The bacteria and the yeast within the SCOBY react with the sugars in the mixture to produce carbon dioxide (this makes the drink fizzy), alcohol (in variable quantities), and acid (this gives the drink a tangy flavor). The acidity generated by fermentation gives kombucha a vinegar-like taste that different brewers can cut through with added flavors and sugars. Fermentation also gives the kombucha its probiotic advantages. These probiotics boost the good bacteria in your stomach to improve your gut microbiome.
The fermentation process also generates a small amount of alcohol. In many brews, the amount isn’t high enough to make the drink count as alcoholic by government regulations, since it remains under .5% alcohol content. Some varieties are curated to a higher alcohol content or may be mixed with other drinks to increase their alcohol content. If you ever try to brew kombucha at home, this can also cause a higher alcohol level.
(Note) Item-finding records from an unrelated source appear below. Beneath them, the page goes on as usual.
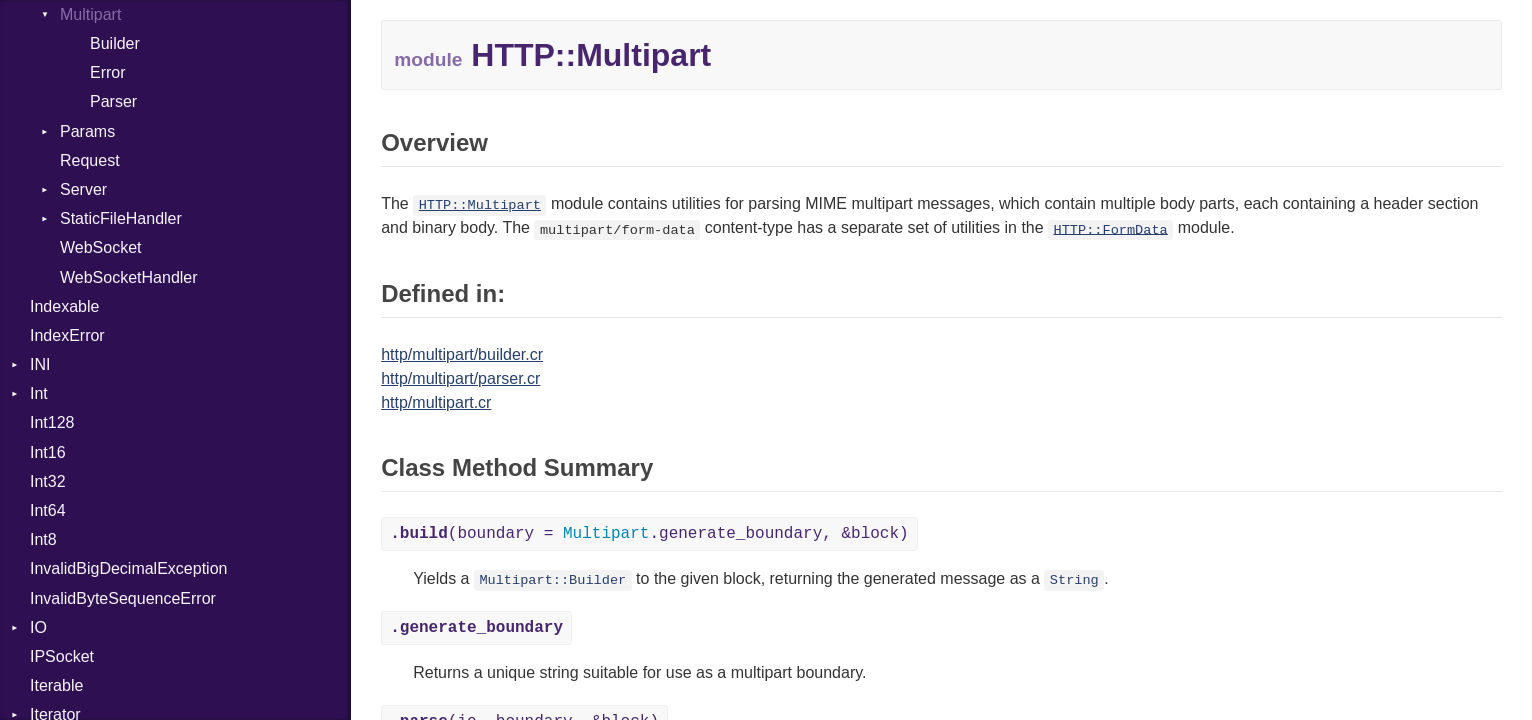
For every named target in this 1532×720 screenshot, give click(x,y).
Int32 (48, 481)
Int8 (43, 539)
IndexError (67, 335)
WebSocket (101, 247)
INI (40, 364)
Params (87, 131)
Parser (113, 101)
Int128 (52, 422)
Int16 (48, 452)
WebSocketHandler (129, 277)
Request (90, 160)
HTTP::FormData (1111, 229)
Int (39, 393)
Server (83, 189)
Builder (115, 43)
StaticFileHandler (121, 218)
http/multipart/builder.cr (462, 354)
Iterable (56, 685)
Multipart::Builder (552, 580)
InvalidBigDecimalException (128, 568)
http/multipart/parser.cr (460, 378)
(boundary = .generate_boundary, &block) (649, 534)
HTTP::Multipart (480, 205)
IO (38, 627)
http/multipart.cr (436, 402)
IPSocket (62, 656)
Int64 (48, 510)
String (1074, 580)
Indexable (64, 306)
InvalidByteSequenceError (123, 598)
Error (108, 72)
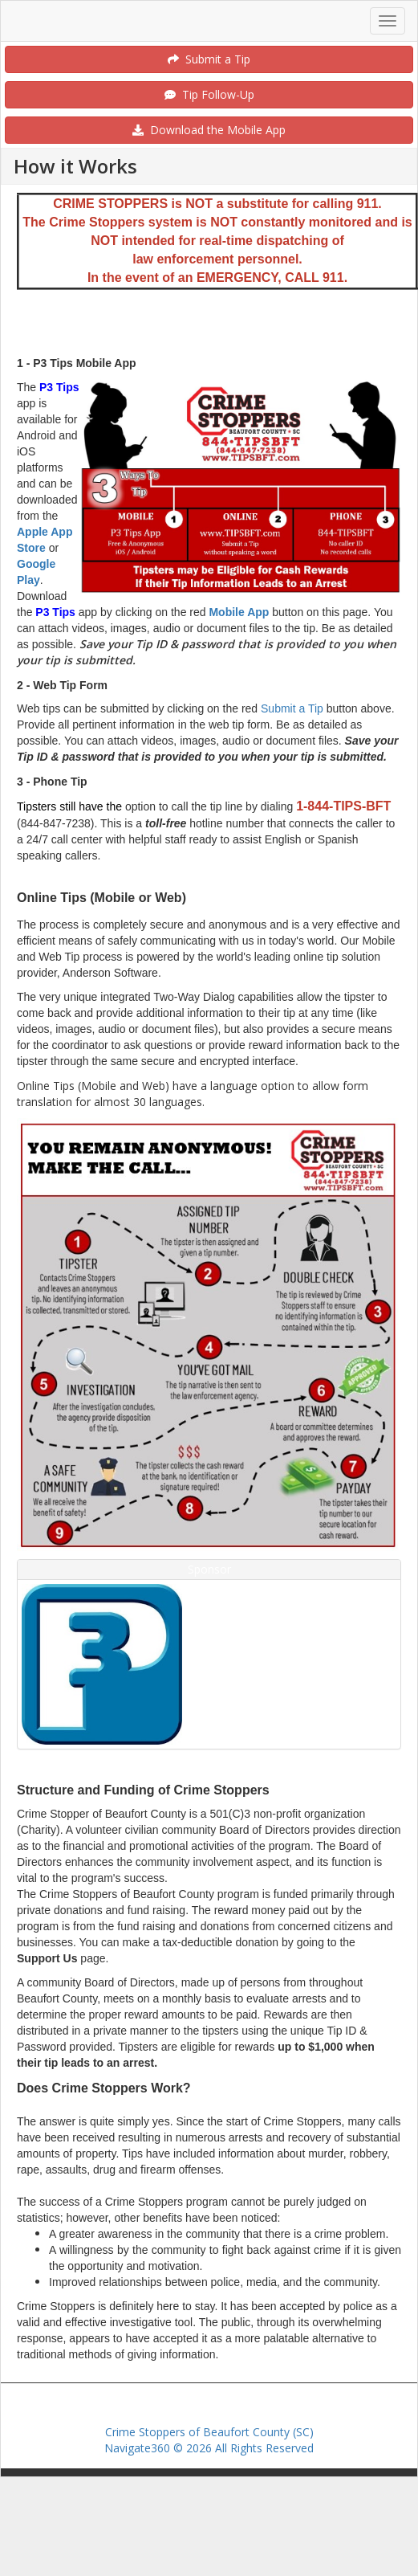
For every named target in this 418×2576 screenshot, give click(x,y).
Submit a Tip (209, 59)
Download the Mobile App (209, 129)
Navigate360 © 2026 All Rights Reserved (209, 2448)
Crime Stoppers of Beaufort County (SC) (209, 2431)
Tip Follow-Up (209, 94)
While kombucha tastes great and may provide a number of health benefits, many nutritionists advise moderation. Many of the health benefits attributed to kombucha haven’t been proven in human studies and are limited to rodent studies. Though these are promising for kombucha’s effects in humans, there is little science out there to support the claims. Homemade and unpasteurized kombucha products also run the risk of contamination and may cause intestinal problems or food poisoning. To stay safe, nutritionists recommend around 4oz of kombucha a day until you can build up greater tolerance.
It’s best to purchase brands in stores to avoid the potential pitfalls from home brews. One of our favorite kombuchas is YesFolk Tonics based out of New York. You can find all their delicious varieties here (including a CatSping yaupon based brew paired with apple and desert mint).
Kombucha is a delicious drink with a unique flavor unlike anything else on the beverage aisle. Try out different varieties to find your sweet spot. With hundreds of craft brewers, there’s a kombucha for everyone.